Rewrite the records starting with the line containing "Given: Click the Rotation section header" and going on through the line containing "Looking at the screenshot, I should pos(1147,210).", replacing "progress bar" with "status bar" and leaving everything else unchanged.

■ **GIVEN RECORDS**
[START]

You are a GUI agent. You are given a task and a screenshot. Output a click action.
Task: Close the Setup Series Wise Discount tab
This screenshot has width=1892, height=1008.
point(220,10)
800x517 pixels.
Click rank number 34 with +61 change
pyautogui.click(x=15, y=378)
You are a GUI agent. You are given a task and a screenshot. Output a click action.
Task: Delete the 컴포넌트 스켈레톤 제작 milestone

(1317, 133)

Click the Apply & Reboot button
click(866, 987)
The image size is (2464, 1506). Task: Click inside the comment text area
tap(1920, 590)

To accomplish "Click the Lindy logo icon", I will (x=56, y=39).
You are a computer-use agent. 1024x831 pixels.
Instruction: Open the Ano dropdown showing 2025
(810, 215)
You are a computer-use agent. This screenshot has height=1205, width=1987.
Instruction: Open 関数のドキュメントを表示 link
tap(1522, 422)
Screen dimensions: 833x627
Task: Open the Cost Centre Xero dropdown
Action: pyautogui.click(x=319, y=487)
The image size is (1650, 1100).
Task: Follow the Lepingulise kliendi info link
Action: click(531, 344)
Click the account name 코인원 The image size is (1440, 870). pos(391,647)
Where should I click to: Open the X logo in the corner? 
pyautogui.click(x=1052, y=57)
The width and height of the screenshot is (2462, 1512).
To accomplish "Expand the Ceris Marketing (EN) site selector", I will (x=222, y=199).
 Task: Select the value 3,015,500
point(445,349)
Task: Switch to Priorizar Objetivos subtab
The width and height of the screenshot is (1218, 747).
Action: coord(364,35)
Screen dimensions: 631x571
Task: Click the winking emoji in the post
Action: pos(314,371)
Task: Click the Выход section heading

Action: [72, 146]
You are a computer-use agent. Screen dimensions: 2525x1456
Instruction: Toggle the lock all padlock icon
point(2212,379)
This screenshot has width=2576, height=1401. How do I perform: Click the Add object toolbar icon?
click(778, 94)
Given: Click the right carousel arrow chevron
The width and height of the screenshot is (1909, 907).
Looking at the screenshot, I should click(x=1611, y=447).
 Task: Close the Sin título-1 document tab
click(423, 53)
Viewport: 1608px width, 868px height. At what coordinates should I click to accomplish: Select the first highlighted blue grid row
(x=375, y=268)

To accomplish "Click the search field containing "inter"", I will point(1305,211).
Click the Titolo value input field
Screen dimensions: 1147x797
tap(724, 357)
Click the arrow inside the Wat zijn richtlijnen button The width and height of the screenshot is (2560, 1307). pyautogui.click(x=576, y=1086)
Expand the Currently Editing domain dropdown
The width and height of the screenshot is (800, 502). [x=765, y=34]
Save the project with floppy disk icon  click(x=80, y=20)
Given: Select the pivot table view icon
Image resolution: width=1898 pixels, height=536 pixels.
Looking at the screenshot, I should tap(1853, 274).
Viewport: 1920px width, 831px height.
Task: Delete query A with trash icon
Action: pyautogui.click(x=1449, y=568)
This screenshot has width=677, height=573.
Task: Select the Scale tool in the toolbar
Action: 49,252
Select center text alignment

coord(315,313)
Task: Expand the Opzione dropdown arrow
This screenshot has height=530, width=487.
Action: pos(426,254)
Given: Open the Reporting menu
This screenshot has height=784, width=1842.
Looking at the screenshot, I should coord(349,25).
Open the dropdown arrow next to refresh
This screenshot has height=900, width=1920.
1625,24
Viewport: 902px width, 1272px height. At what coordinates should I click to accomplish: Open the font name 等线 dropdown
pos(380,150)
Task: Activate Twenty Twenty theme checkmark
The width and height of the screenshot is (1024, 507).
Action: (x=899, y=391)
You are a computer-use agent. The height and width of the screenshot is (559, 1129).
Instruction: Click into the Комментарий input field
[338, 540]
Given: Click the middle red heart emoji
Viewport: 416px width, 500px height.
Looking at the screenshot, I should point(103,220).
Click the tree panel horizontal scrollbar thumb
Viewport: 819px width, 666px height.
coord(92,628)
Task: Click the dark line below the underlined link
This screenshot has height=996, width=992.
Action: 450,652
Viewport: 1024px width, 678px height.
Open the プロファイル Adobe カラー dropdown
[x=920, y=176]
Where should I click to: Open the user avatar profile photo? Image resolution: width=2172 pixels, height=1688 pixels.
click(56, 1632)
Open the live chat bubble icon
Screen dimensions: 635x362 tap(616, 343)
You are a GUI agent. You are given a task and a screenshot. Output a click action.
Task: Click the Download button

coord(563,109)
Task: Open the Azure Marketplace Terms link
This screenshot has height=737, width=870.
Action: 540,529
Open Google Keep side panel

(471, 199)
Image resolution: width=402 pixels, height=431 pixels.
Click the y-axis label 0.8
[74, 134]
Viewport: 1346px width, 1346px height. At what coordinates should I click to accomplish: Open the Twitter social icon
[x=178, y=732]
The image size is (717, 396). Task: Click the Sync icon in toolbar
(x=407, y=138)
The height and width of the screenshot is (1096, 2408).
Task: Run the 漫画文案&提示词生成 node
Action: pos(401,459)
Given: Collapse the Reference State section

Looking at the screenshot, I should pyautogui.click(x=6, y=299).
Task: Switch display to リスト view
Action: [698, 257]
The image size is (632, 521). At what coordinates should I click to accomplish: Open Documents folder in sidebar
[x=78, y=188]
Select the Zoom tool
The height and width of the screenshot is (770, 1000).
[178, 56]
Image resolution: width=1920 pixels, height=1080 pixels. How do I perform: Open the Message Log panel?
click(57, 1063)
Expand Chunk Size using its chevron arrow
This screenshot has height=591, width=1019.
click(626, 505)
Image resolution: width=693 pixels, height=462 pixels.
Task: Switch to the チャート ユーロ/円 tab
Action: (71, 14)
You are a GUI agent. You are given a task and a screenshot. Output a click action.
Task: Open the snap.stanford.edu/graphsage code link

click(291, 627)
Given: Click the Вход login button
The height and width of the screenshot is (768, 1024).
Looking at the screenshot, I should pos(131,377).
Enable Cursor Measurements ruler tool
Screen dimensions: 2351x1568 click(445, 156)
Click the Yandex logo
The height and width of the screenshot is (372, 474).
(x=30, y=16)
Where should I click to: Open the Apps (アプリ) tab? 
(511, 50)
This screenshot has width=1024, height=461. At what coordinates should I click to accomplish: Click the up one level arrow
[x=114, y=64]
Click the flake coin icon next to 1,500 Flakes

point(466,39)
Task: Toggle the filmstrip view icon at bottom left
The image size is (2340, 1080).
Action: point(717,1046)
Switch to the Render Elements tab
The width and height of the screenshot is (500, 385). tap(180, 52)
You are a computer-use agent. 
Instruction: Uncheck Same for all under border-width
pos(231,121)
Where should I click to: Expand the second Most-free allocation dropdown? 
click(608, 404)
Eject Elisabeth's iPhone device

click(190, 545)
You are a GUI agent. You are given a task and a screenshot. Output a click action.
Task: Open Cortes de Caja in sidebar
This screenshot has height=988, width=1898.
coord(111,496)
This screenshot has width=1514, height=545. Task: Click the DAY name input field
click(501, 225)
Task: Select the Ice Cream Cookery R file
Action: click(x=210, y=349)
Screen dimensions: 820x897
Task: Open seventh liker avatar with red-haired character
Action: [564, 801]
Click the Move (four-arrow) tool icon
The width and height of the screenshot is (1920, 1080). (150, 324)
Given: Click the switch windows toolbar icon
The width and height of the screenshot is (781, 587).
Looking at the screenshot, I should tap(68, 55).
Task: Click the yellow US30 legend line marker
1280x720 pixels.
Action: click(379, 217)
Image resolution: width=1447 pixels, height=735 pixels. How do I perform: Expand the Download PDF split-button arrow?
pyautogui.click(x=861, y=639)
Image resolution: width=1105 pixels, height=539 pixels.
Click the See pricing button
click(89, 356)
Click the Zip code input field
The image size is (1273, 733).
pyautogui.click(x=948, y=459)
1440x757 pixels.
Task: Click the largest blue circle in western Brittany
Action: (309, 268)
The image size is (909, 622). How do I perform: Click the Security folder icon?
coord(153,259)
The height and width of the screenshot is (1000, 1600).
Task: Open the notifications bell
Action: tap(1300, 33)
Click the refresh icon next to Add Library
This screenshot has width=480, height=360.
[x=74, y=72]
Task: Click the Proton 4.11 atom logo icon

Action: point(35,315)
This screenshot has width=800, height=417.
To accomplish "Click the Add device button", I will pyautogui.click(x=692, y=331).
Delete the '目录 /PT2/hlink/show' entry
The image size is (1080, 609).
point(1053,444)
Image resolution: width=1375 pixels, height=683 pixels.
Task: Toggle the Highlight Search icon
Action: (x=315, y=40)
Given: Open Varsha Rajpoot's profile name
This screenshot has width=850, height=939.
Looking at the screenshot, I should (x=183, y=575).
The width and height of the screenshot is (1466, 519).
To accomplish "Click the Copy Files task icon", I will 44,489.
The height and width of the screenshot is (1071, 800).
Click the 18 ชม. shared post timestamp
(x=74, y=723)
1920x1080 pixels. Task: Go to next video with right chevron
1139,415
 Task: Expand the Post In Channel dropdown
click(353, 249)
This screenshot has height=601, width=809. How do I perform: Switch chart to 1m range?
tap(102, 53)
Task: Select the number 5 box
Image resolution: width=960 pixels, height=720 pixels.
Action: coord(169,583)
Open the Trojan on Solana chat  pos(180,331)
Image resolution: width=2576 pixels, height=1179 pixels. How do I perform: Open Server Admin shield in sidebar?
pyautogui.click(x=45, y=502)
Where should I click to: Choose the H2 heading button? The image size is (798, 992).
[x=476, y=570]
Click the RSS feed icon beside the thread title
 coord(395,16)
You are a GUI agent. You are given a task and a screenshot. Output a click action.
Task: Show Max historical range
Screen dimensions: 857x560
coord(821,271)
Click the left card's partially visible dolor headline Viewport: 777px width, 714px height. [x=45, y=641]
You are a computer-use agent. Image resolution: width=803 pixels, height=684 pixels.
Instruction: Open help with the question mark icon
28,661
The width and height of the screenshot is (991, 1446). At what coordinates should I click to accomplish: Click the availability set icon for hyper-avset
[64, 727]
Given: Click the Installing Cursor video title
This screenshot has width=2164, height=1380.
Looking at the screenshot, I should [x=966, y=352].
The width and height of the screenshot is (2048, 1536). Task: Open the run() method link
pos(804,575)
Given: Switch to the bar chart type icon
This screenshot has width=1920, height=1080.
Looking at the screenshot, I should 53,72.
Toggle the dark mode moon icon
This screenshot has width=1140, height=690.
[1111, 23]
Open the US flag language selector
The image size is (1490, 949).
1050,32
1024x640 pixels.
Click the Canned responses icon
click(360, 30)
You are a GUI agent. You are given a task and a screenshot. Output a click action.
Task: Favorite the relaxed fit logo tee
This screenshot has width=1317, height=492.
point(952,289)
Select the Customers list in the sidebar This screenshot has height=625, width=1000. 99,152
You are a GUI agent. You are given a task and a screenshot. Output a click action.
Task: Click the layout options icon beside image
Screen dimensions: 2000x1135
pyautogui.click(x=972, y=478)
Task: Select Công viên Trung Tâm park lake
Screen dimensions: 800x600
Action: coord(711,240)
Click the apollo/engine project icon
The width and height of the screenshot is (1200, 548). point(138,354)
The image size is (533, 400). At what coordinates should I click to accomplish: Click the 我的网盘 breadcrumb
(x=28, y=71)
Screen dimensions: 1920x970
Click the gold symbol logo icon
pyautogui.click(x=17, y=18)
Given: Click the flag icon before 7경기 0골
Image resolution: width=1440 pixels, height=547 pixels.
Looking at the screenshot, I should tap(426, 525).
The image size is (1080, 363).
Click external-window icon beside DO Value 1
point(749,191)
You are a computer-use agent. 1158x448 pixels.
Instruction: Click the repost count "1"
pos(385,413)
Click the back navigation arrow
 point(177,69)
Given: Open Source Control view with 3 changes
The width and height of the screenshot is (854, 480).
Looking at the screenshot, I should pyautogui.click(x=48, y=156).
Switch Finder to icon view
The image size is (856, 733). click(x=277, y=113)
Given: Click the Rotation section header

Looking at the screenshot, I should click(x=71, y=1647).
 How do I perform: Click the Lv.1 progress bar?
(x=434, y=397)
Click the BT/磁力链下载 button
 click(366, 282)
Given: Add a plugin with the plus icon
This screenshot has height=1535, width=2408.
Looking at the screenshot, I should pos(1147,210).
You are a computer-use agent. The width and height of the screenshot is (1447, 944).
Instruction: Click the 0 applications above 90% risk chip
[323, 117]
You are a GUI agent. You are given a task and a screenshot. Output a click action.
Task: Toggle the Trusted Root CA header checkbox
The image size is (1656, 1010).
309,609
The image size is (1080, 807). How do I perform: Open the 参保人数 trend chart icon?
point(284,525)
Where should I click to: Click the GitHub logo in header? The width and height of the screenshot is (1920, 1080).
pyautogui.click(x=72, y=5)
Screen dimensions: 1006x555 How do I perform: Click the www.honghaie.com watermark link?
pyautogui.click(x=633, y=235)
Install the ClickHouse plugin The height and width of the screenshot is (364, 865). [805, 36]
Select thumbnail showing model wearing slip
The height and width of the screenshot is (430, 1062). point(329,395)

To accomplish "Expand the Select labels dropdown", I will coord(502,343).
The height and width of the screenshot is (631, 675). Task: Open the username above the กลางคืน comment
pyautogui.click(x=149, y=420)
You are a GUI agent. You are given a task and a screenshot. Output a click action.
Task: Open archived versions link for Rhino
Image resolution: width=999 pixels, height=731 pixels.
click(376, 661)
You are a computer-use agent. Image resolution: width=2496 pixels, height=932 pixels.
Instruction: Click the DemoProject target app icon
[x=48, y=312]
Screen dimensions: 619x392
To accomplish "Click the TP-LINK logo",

[END]

■ **TASK RESULT**
Given: Click the Rotation section header

Looking at the screenshot, I should click(x=71, y=1647).
 How do I perform: Click the Lv.1 status bar?
(x=434, y=397)
Click the BT/磁力链下载 button
 click(366, 282)
Given: Add a plugin with the plus icon
This screenshot has height=1535, width=2408.
Looking at the screenshot, I should pos(1147,210).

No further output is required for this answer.